Beginning in MY 2008, the agency would need to collect data on vehicle
footprint to determine manufacturers' compliance with the Reformed CAFE
system and to evaluate the new system.
Description of the Need for the Information and Proposed Use of the
Information: NHTSA need this information to ensure that vehicle
manufacturers are complying with the light truck CAFE program and to
evaluate the Reformed CAFE system.
Description of the Likely Respondents (Including Estimated Number,
and Proposed Frequency of Response to the Collection of Information):
NHTSA estimates that 14 light truck manufacturers will be impacted by
this amendment. The manufacturers are
[[Page 17675]]
makers of light trucks have gross vehicle weight ratings of 4,536 kg
(10,000 pounds) or less. For each pre-model report currently required
under 49 CFR 537.7, the manufacturer will provide data on vehicle
footprint. Further, during MYs 2008-2010, the manufacturers will
provide, in addition to its identity, a statement as to which light
truck CAFE standard with which it has chosen to comply, 49 CFR 533.5(f)
or 49 CFR 533.5(g).
During the transition period, each manufacturer will provide 1
additional report per year for three years, for a total of 3 additional
reports over 3 years.
Estimate of the Total Annual Reporting and Recordkeeping Burden
Resulting from the Collection of Information: NHTSA estimates that each
manufacturer will incur an additional 10 burden hours per year. This
estimate is based on the fact that data collection will involve only
computer tabulation. Further, this is consistent with the range of
burden hours suggested by the Alliance in its comments. Thus, as a
result of this final rule each manufacturer will incur an additional
burden of ten hours or a total on industry of an additional 140 hours a
year (assuming there are 14 manufacturers).

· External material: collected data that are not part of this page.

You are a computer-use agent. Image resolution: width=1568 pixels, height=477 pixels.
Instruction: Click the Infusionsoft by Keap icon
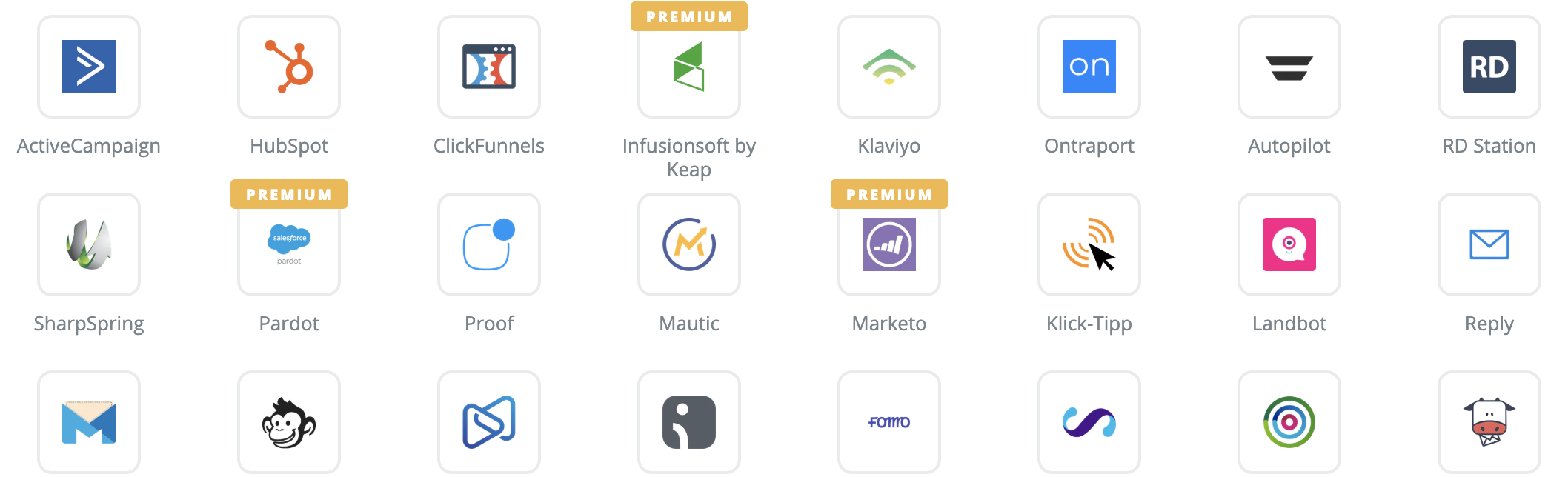click(x=689, y=67)
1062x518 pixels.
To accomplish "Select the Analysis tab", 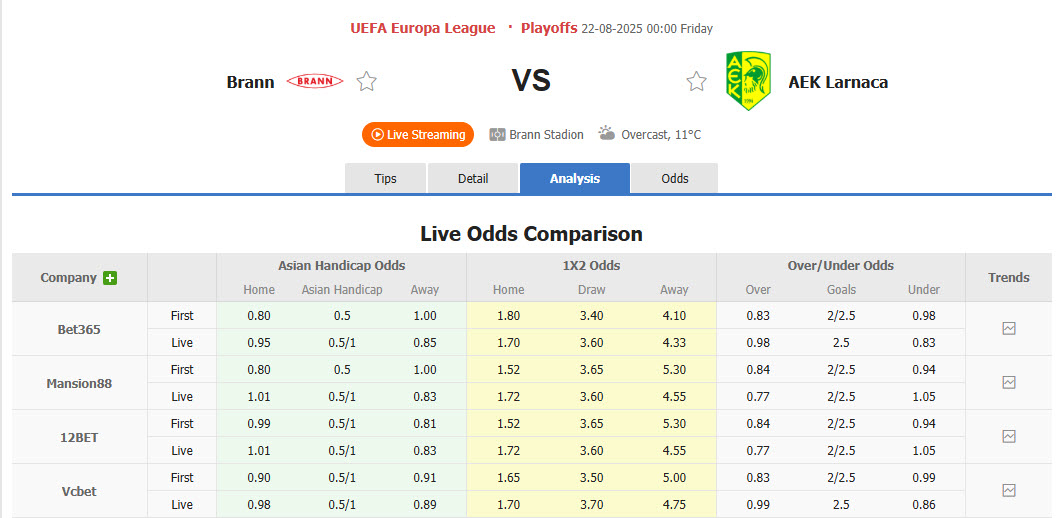I will coord(575,178).
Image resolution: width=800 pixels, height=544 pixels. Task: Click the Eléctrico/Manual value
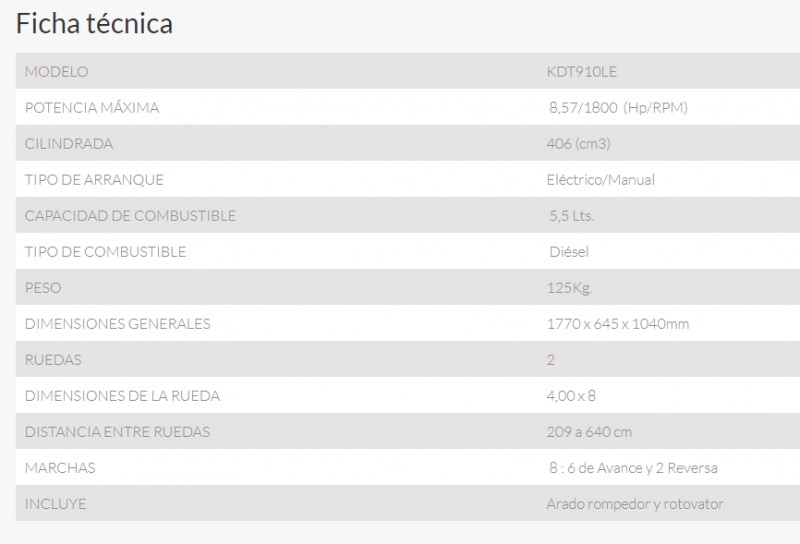601,180
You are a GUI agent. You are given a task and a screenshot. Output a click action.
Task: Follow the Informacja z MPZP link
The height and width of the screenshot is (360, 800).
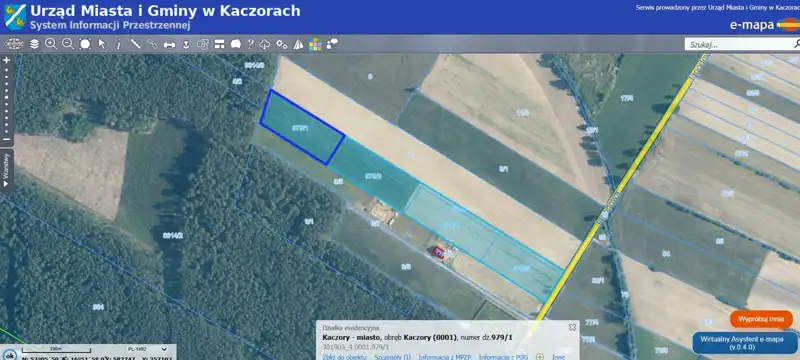point(445,357)
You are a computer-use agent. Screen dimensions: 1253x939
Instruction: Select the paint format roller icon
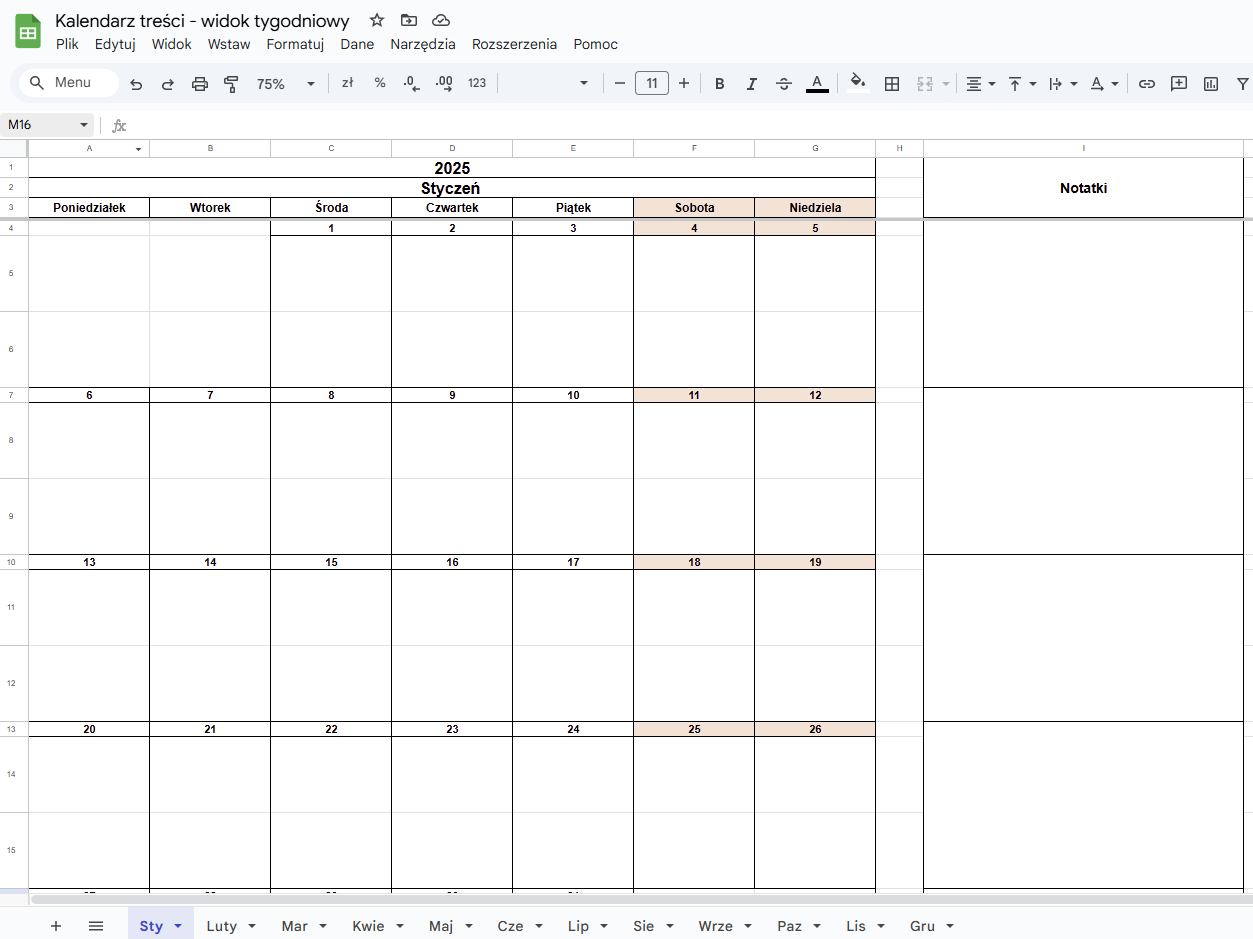[232, 84]
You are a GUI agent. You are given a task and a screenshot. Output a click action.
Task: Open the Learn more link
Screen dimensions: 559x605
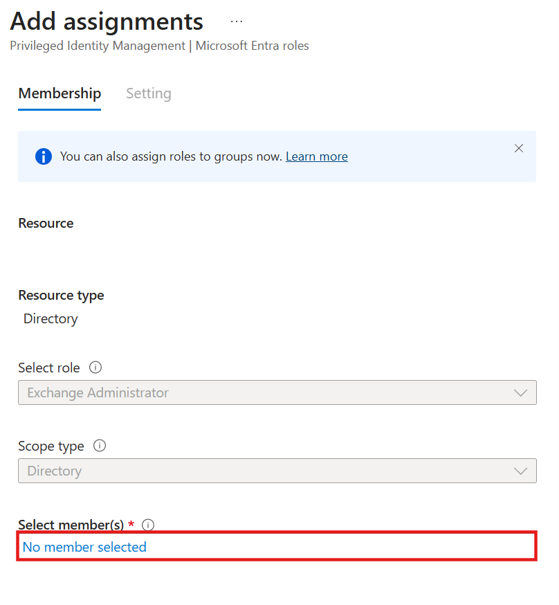317,157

NHTSA estimates that the recordkeeping burden resulting from the
collection of information will be 0 hours because the information will
be retained on each manufacturer's existing computer systems for each
manufacturer's internal administrative purposes.
NHTSA estimates that the total annual cost burden will be 0
dollars. There would be no capital or start-up costs as a result of
this collection. Manufacturers can collect and tabulate the information
by using existing equipment. Thus, there would be no additional costs
to respondents or recordkeepers.
Comments are invited on:
Whether the collection of information is necessary for the
proper performance of the functions of the Department, including
whether the information will have practical utility.
Whether the Department's estimate for the burden of the
information collection is accurate.
Ways to minimize the burden of the collection of
information on respondents, including the use of automated collection
techniques or other forms of information technology. A comment to OMB
is most effective if OMB receives it within 30 days of publication.
Send comments to the Office of Information and Regulatory Affairs,
Office of Management and Budget, 725 17th Street, NW., Washington, DC
20503, Attention NHTSA Desk Officer. PRA comments are due within 30
days following the publication of this document in the Federal
Register.
The agency recognizes that the amendment to the existing collection
of information contained in today's final rule may be subject to
revision in response to public comments and the OMB review. For
additional information contact: Ken Katz, Lead Engineer, Fuel Economy
Division, Office of International Policy, Fuel Economy, and Consumer
Programs, National Highway Traffic Safety Administration, 400 Seventh
St., SW., Washington, DC 20590. Mr. Katz can also be contacted at:
telephone number (202) 366-0846, facsimile (202) 493-2290, electronic
mail kkatz@nhtsa.dot.gov.
H. Regulation Identifier Number (RIN)
The Department of Transportation assigns a regulation identifier
number (RIN) to each regulatory action listed in the Unified Agenda of
Federal Regulations. The Regulatory Information Service Center
publishes the Unified Agenda in April and October of each year. You may
use the RIN contained in the heading at the beginning of this document
to find this action in the Unified Agenda.
I. Executive Order 13045
Executive Order 13045 (62 FR 19885, April 23, 1997) applies to any
rule that: (1) Is determined to be economically significant as defined
under E.O. 12866, and (2) concerns an environmental, health or safety
risk that NHTSA has reason to believe may have a disproportionate
effect on children. If the regulatory action meets both criteria, we
must evaluate the environmental health or safety effects of the planned
rule on children, and explain why the planned regulation is preferable
to other potentially effective and reasonably feasible alternatives
considered by us.
This rule does not have a disproportionate effect on children. The
primary effect of this rule is to conserve energy resources by setting
fuel economy standards for light trucks.
J. National Technology Transfer and Advancement Act
Section 12(d) of the National Technology Transfer and Advancement
Act (NTTAA) requires NHTSA to evaluate and use existing voluntary
consensus standards in its regulatory activities unless doing so would
be inconsistent with applicable law (e.g., the statutory provisions
regarding NHTSA's vehicle safety authority) or otherwise impractical.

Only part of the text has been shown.